How to Exercise your Rights
To exercise your rights described in this Notice, send your request, in writing, to our Privacy Officer at the address listed at the beginning of this Notice. We may ask you to fill out a form that we will supply. Top exercise your right to inspect and copy your PHI, you may also contact your physician directly. To get a paper copy of this Notice, contact our Privacy Officer by phone or mail.
Changes To This Notice
We reserve the right to change this Notice. We reserve the right to make the changed Notice effect for PHI we already have as well as for and PHI we create or receive in the future. A copy of our current Notice is availale in our office and on our website: www.hvmg.org.
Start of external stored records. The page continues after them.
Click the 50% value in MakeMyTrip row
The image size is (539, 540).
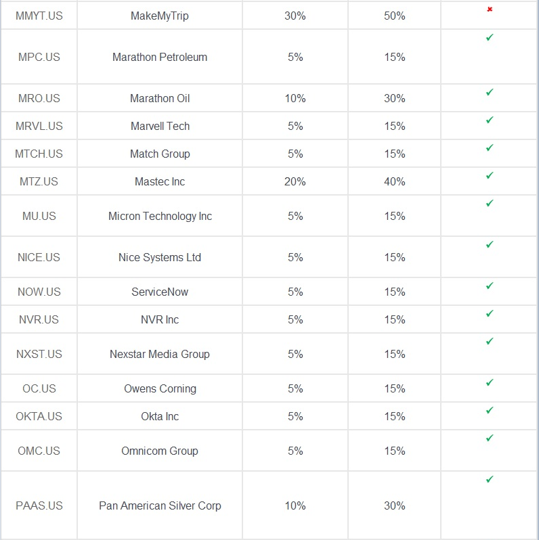click(395, 16)
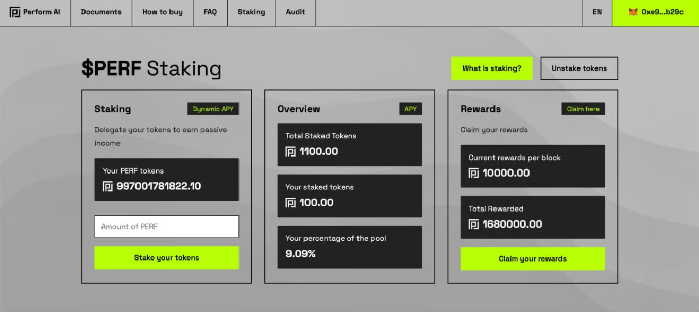Screen dimensions: 699x312
Task: Click PERF icon beside your token balance
Action: click(x=108, y=186)
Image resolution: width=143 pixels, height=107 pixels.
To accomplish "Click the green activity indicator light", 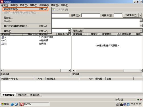I will tap(138, 100).
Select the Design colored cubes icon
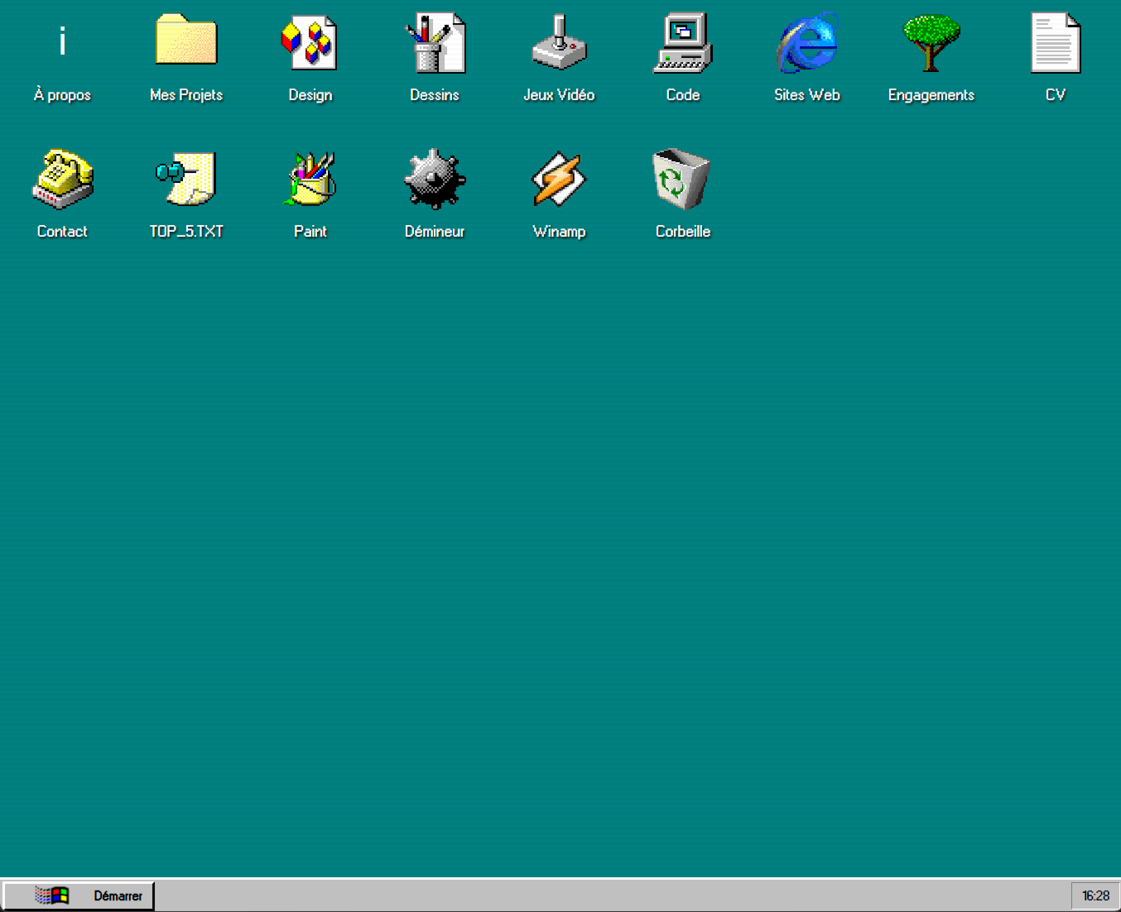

You must file a complaint with us or with the Secretary of the United States Department of Health and Human Services if you believe your privacy rights have been violated.
To file a complaint with us, contact our Privacy Officer at the address listed at the beginning of this Notice. All complaints must be made in writing and should be submitted within 180 days of when you knew or should have known of the suspected violation. There will be no retaliation against you for filing a complaint.
To file a complaint with the Secretary, mail it to: Office of Civil Rights, Regional Manager, Dept. of Health & Human Services, 233 N. Michigan Ave., Suite 240, Chicago, IL 60601, or go to the website of the Office for Civil Rights, www.hhs.gov/ocr/hipaa/ for more information, or call 877-696-6775. If you are not satisfied with the response, you may also contact the local Medicare Part B Intermediary: CGS, PO Box 20019, Nashville, TN 37202. There will be no retaliation against you for filing a complaint.
PLEASE SIGN SHOWING THAT YOU HAVE READ/RECEIVED A COPY OF THE NOTICE OF PRIVACY PRACTICES as required law.